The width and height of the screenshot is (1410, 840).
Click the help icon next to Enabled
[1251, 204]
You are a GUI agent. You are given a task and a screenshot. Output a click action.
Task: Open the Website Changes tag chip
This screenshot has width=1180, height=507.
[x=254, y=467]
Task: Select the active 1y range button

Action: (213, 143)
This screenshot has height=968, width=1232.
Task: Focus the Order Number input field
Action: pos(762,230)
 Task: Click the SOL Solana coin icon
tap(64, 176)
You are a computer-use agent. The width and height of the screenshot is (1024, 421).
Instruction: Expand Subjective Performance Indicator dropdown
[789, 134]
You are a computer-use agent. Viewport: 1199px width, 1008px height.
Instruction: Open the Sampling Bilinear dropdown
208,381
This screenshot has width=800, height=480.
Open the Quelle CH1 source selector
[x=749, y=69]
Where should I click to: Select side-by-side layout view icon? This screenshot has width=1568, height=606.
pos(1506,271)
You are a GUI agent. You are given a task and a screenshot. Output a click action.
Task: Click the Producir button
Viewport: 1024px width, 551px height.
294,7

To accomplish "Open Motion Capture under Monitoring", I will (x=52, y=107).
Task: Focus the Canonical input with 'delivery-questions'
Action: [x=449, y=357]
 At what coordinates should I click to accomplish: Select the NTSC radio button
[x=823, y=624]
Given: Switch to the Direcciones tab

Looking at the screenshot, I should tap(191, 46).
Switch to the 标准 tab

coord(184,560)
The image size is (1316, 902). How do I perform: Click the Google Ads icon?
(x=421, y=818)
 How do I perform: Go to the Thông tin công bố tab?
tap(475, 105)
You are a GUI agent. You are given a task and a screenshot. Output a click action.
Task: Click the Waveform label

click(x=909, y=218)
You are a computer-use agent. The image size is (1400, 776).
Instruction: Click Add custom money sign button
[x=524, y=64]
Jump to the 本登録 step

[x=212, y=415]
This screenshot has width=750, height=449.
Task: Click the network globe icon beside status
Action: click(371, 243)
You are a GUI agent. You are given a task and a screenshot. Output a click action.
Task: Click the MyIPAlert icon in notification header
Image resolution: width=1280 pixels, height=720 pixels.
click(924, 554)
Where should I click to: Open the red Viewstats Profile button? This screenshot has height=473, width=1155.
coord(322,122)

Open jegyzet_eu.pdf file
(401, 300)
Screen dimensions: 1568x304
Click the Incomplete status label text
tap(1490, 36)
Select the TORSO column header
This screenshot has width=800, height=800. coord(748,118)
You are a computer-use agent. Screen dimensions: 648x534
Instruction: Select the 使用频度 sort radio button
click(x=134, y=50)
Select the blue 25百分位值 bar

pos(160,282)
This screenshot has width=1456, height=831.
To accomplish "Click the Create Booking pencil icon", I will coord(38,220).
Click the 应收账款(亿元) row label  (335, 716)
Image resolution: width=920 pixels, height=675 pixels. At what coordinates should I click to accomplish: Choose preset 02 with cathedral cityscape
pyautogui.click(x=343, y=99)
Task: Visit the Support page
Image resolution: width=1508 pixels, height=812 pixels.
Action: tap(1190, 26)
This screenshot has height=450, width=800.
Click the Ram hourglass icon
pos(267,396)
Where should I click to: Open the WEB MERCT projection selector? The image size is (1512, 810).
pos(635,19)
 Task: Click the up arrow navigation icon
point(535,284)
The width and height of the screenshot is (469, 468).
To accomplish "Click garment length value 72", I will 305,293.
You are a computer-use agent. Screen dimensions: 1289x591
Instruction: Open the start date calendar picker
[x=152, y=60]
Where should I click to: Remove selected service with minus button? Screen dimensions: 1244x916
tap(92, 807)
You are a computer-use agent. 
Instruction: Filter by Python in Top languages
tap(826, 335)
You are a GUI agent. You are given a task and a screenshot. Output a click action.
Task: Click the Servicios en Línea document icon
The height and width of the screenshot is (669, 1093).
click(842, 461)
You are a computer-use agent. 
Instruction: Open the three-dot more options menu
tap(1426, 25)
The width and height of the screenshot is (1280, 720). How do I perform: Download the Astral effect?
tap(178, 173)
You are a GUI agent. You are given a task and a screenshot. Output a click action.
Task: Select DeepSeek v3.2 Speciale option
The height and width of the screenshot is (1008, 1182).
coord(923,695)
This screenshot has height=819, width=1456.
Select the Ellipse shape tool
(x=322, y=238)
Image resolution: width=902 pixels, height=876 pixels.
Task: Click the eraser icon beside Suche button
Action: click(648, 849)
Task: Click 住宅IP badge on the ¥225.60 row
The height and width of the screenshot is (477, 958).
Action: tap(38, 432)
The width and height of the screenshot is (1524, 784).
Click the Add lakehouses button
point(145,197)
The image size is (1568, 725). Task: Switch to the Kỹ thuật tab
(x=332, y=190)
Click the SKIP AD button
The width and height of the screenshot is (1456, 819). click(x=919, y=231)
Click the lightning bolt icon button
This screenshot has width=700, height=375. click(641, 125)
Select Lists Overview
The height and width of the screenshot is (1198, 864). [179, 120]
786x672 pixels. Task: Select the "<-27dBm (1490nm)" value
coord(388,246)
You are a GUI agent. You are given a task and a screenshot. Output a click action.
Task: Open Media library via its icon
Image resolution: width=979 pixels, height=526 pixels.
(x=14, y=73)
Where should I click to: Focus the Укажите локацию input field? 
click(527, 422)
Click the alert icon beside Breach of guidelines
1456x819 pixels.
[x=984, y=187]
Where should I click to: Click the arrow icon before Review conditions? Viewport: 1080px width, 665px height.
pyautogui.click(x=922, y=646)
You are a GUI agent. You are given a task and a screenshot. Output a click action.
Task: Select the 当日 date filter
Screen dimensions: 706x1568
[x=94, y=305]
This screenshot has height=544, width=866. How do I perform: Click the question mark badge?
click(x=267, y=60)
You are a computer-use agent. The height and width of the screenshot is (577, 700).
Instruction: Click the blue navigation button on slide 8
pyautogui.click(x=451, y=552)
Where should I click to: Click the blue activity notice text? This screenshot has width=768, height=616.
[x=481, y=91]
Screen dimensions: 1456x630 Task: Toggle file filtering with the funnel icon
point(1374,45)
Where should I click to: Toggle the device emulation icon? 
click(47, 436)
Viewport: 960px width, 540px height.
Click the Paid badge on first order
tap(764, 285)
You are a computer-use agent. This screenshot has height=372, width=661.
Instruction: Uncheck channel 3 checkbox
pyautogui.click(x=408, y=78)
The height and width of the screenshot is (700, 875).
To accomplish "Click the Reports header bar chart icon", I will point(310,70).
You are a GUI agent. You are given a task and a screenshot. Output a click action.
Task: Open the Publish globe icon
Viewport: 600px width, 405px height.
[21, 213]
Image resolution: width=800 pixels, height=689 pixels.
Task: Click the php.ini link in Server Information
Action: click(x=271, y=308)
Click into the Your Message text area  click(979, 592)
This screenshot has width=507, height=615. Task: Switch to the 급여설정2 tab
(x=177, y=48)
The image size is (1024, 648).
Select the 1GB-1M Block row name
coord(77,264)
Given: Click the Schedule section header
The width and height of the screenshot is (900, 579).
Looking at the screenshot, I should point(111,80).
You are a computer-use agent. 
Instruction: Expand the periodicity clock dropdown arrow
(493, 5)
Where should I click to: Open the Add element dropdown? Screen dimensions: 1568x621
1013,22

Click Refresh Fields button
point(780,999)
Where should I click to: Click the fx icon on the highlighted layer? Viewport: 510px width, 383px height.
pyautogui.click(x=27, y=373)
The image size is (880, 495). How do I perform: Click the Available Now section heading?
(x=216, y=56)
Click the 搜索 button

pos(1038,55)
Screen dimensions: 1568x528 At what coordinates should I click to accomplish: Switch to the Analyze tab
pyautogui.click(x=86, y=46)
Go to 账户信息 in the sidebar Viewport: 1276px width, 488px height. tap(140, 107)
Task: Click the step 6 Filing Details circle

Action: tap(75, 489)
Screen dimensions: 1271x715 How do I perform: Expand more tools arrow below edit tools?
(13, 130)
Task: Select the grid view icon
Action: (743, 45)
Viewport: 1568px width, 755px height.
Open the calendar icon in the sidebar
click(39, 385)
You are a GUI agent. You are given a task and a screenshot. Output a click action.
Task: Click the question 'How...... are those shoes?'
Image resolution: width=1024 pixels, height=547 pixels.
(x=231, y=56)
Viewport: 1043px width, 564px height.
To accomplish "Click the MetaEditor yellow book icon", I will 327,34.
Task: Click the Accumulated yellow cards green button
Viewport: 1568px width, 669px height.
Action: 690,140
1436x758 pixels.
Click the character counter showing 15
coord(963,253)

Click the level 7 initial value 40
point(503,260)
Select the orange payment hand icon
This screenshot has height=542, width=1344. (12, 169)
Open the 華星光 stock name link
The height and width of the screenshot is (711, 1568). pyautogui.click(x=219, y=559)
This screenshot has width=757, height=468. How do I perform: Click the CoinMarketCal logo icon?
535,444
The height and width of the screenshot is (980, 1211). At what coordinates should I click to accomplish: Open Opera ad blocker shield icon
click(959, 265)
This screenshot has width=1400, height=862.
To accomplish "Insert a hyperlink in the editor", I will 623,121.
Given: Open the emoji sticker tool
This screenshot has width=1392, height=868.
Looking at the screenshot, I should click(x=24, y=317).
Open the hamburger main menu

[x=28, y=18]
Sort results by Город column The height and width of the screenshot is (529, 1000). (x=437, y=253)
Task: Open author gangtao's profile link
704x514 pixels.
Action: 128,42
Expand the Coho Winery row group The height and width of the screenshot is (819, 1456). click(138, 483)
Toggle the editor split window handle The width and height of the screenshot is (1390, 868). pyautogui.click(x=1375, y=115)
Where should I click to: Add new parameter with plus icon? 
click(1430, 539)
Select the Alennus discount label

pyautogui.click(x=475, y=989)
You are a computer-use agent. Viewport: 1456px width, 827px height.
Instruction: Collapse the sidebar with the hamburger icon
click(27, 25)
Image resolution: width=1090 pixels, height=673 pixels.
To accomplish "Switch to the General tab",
####
» Task to complete
Please transcribe the rows verbatim, from the line containing "The image size is (1316, 902)." through the line containing "pos(635,19)", including both of those lines.

» Result of the task
The image size is (1316, 902). How do I perform: Click the Google Ads icon?
(x=421, y=818)
 How do I perform: Go to the Thông tin công bố tab?
tap(475, 105)
You are a GUI agent. You are given a task and a screenshot. Output a click action.
Task: Click the Waveform label

click(x=909, y=218)
You are a computer-use agent. The image size is (1400, 776).
Instruction: Click Add custom money sign button
[x=524, y=64]
Jump to the 本登録 step

[x=212, y=415]
This screenshot has width=750, height=449.
Task: Click the network globe icon beside status
Action: click(371, 243)
You are a GUI agent. You are given a task and a screenshot. Output a click action.
Task: Click the MyIPAlert icon in notification header
Image resolution: width=1280 pixels, height=720 pixels.
click(924, 554)
Where should I click to: Open the red Viewstats Profile button? This screenshot has height=473, width=1155.
coord(322,122)

Open jegyzet_eu.pdf file
(401, 300)
Screen dimensions: 1568x304
Click the Incomplete status label text
tap(1490, 36)
Select the TORSO column header
This screenshot has width=800, height=800. coord(748,118)
You are a computer-use agent. Screen dimensions: 648x534
Instruction: Select the 使用频度 sort radio button
click(x=134, y=50)
Select the blue 25百分位值 bar

pos(160,282)
This screenshot has width=1456, height=831.
To accomplish "Click the Create Booking pencil icon", I will coord(38,220).
Click the 应收账款(亿元) row label  (335, 716)
Image resolution: width=920 pixels, height=675 pixels. At what coordinates should I click to accomplish: Choose preset 02 with cathedral cityscape
pyautogui.click(x=343, y=99)
Task: Visit the Support page
Image resolution: width=1508 pixels, height=812 pixels.
Action: tap(1190, 26)
This screenshot has height=450, width=800.
Click the Ram hourglass icon
pos(267,396)
Where should I click to: Open the WEB MERCT projection selector? The image size is (1512, 810).
pos(635,19)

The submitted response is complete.